Preferred Bank Future Earnings Per Share Growth

Preferred Bank Future Earnings Per Share Growth

Risks

What could happen that would invalidate this narrative?
  • High loan and deposit concentration in California, as well as heavy exposure to commercial construction and C&I lending, make Preferred Bank's revenue and asset quality vulnerable to localized economic downturns or sector-specific shocks.
  • Reliance on maintaining strict cost control over deposits in a competitive environment could squeeze net interest margin and limit deposit growth, potentially eroding net interest income and earnings stability if competition intensifies or funding needs increase.
  • Ongoing uncertainty from tariff policies, supply chain disruptions, and broader macroeconomic headwinds introduce risks to customer performance and future loan demand, undermining both revenue growth and credit quality over the long term.
  • Limited scale and slower adoption of digital technologies compared to larger or digital-first banks leave Preferred Bank exposed to rising industry costs and customer attrition, which could pressure long-term net margins and non-interest income.
  • Continued regulatory and compliance risks (including resolving OREO assets and monitoring customer exposure to international trade issues) could increase operational expenses and create downside risk to profitability and overall earnings.

Valuation

How have all the factors above been brought together to estimate a fair value?
  • The analysts have a consensus price target of $107.0 for Preferred Bank based on their expectations of its future earnings growth, profit margins and other risk factors.
  • In order for you to agree with the analyst's consensus, you'd need to believe that by 2028, revenues will be $320.3 million, earnings will come to $126.6 million, and it would be trading on a PE ratio of 10.2x, assuming you use a discount rate of 6.4%.
  • Given the current share price of $96.86, the analyst price target of $107.0 is 9.5% higher.
  • We always encourage you to reach your own conclusions though. So sense check these analyst numbers against your own assumptions and expectations based on your understanding of the business and what you believe is probable.

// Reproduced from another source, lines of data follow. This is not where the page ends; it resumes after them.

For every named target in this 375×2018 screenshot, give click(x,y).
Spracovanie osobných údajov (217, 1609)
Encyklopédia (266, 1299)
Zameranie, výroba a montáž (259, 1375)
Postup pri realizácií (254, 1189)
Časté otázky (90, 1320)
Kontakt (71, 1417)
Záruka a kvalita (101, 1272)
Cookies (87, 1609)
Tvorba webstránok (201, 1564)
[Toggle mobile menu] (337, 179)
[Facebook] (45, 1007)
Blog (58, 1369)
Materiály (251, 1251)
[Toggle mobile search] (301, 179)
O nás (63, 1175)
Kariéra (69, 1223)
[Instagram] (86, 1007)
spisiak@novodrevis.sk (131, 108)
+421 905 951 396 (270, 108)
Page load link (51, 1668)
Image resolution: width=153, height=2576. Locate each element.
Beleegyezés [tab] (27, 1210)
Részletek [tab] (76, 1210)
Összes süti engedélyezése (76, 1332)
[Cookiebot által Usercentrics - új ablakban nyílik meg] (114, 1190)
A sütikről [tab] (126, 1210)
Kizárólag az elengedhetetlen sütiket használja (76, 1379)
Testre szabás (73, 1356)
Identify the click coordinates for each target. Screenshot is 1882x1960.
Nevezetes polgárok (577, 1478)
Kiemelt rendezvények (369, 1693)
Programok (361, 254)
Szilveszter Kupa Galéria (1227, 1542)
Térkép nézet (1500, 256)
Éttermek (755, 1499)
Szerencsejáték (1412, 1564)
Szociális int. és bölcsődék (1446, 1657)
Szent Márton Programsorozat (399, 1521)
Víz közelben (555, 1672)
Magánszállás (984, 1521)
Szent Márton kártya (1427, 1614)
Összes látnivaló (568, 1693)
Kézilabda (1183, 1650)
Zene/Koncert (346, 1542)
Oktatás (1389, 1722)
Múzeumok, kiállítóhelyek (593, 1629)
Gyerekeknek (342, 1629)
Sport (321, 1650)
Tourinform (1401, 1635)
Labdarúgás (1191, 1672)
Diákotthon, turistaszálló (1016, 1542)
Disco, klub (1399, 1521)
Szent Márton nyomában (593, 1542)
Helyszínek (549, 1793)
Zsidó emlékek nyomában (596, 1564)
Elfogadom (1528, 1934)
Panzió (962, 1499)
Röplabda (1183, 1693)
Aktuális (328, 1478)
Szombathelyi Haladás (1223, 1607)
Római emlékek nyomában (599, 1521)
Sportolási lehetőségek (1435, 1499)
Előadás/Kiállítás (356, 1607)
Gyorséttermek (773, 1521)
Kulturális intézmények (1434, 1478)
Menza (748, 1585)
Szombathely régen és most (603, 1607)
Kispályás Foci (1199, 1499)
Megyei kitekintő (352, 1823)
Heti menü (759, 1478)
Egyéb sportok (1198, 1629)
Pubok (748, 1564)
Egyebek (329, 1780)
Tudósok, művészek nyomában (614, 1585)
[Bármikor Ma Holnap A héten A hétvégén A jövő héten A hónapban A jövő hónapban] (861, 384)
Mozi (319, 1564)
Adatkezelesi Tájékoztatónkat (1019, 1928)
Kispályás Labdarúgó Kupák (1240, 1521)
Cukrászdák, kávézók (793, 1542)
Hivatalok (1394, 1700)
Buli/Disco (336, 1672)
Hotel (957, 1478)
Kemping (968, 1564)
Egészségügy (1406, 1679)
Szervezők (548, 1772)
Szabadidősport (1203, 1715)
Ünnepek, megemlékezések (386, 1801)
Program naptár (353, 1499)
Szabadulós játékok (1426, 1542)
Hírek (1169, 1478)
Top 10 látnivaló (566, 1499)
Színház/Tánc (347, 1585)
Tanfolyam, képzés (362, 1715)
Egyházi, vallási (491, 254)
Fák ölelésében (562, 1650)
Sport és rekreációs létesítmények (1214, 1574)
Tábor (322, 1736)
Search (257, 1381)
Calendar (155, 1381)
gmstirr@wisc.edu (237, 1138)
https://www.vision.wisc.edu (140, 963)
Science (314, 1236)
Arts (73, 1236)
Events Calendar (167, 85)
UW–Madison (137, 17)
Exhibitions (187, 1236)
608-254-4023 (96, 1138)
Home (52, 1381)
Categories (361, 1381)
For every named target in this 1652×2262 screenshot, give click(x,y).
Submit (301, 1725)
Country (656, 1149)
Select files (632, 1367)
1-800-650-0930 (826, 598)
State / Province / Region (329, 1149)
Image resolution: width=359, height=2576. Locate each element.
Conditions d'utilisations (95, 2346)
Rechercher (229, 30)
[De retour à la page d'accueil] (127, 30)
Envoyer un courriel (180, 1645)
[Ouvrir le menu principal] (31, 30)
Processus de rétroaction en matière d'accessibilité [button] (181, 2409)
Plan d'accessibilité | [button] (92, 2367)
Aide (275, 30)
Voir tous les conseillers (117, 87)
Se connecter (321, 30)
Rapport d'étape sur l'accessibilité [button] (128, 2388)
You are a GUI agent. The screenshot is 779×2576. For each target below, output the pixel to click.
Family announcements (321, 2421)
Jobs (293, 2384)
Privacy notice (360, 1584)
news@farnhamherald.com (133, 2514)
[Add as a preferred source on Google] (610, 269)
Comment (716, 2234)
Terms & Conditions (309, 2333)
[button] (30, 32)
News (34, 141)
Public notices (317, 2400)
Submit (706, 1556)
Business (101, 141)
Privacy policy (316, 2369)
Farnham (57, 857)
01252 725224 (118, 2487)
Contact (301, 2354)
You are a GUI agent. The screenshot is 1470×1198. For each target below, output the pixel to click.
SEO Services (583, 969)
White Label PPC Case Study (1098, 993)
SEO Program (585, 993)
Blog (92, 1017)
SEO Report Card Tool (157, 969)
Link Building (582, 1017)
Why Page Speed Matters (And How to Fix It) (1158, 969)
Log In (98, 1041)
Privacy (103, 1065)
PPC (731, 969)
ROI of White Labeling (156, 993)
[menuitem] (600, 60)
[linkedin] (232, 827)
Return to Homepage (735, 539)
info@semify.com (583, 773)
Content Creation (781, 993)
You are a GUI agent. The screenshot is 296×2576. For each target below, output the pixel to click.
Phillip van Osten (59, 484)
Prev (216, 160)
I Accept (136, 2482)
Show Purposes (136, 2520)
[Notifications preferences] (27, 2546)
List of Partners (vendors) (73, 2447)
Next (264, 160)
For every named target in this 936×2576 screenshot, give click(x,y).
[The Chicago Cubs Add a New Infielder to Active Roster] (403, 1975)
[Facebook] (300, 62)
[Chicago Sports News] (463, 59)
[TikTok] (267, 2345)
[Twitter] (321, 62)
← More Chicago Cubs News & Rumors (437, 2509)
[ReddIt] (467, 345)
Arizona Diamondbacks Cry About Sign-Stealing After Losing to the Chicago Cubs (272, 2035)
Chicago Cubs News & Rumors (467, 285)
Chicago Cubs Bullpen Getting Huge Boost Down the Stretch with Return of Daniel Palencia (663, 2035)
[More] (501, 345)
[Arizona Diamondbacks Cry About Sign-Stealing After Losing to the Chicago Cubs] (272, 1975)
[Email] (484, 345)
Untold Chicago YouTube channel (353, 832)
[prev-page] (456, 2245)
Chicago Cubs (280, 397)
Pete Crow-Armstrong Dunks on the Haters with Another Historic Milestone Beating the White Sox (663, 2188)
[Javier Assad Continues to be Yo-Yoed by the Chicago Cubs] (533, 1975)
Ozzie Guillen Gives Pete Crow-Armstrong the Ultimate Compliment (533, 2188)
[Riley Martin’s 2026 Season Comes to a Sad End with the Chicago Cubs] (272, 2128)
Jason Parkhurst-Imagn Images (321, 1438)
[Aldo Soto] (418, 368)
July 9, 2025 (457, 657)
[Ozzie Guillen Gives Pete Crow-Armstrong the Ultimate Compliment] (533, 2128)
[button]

How well do narratives help inform your perspective?

Disclaimer

AnalystConsensusTarget is a tool utilizing a Large Language Model (LLM) that ingests data on consensus price targets, forecasted revenue and earnings figures, as well as the transcripts of earnings calls to produce qualitative analysis. The narratives produced by AnalystConsensusTarget are general in nature and are based solely on analyst data and publicly-available material published by the respective companies. These scenarios are not indicative of the company's future performance and are exploratory in nature. Simply Wall St has no position in the company(s) mentioned. Simply Wall St may provide the securities issuer or related entities with website advertising services for a fee, on an arm's length basis. These relationships have no impact on the way we conduct our business, the content we host, or how our content is served to users. The price targets and estimates used are consensus data, and do not constitute a recommendation to buy or sell any stock, and they do not take account of your objectives, or your financial situation. Note that AnalystConsensusTarget's analysis may not factor in the latest price-sensitive company announcements or qualitative material.